### Description of the task
Give again, word for word, the line holding "Screen dimensions: 640x433" and every line after it through the end of the data below. Omit pictures.

Collection entries:
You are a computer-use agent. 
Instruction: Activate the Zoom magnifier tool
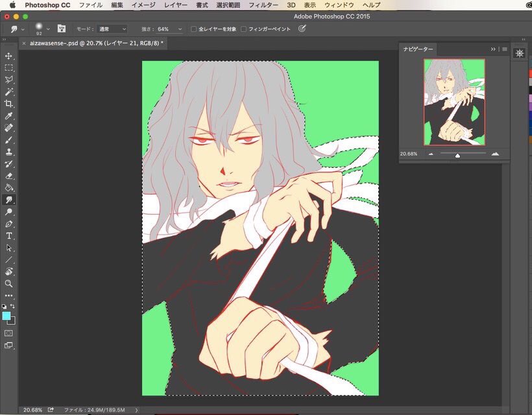9,283
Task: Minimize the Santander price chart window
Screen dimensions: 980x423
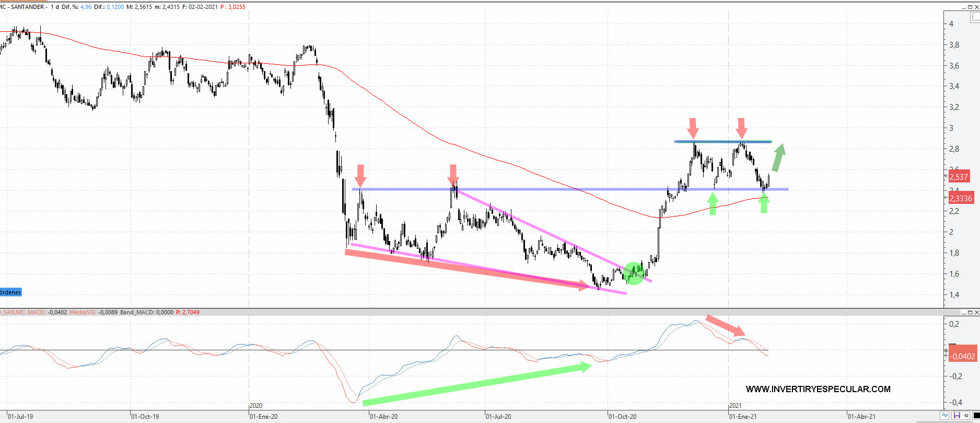Action: pos(963,7)
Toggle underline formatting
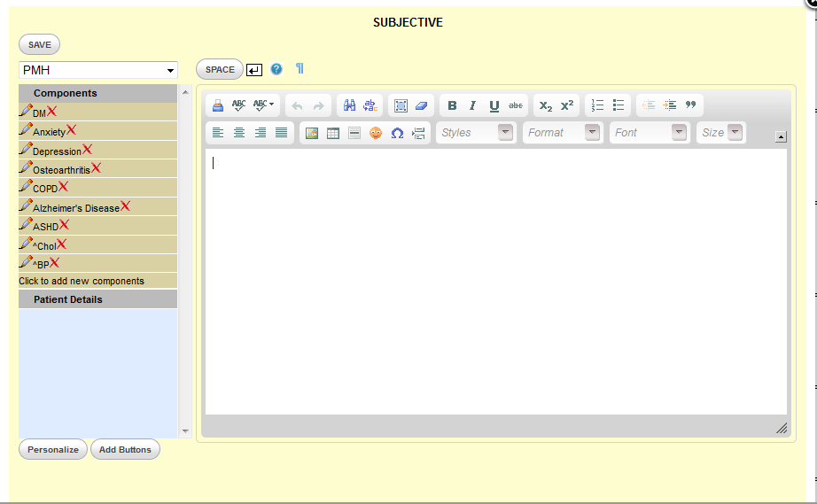This screenshot has width=817, height=504. [494, 105]
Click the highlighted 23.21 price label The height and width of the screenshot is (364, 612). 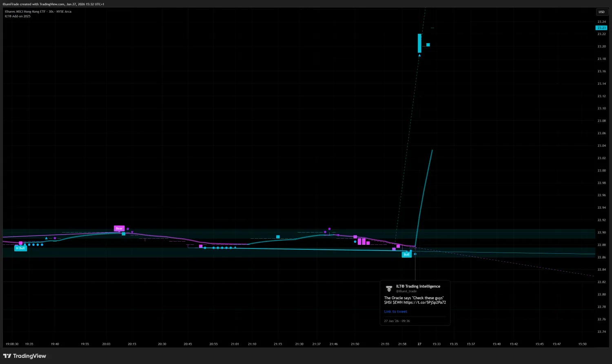601,28
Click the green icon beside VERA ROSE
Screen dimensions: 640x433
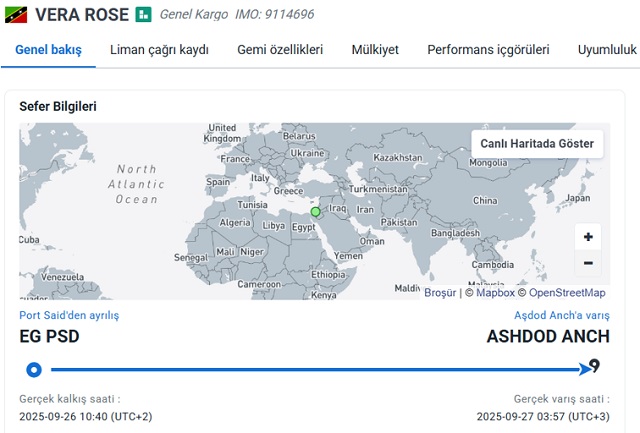(144, 15)
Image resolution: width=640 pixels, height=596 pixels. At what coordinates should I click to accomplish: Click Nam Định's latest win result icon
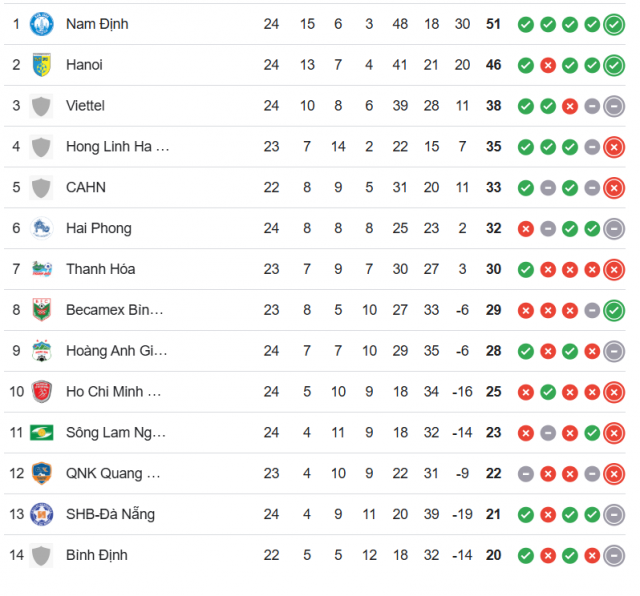coord(614,24)
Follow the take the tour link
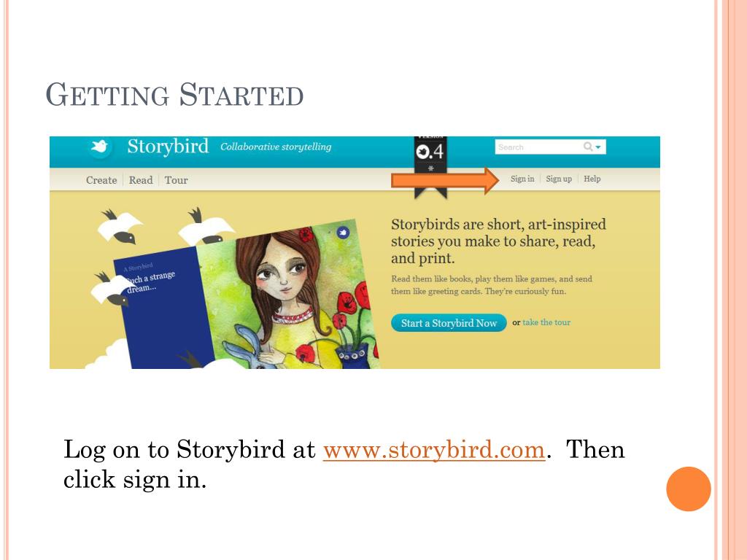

### Answer to this task
Screen dimensions: 640x433
(144, 15)
Image resolution: width=640 pixels, height=596 pixels. At what coordinates should I click to accomplish: Click Nam Định's latest win result icon
coord(614,24)
Follow the take the tour link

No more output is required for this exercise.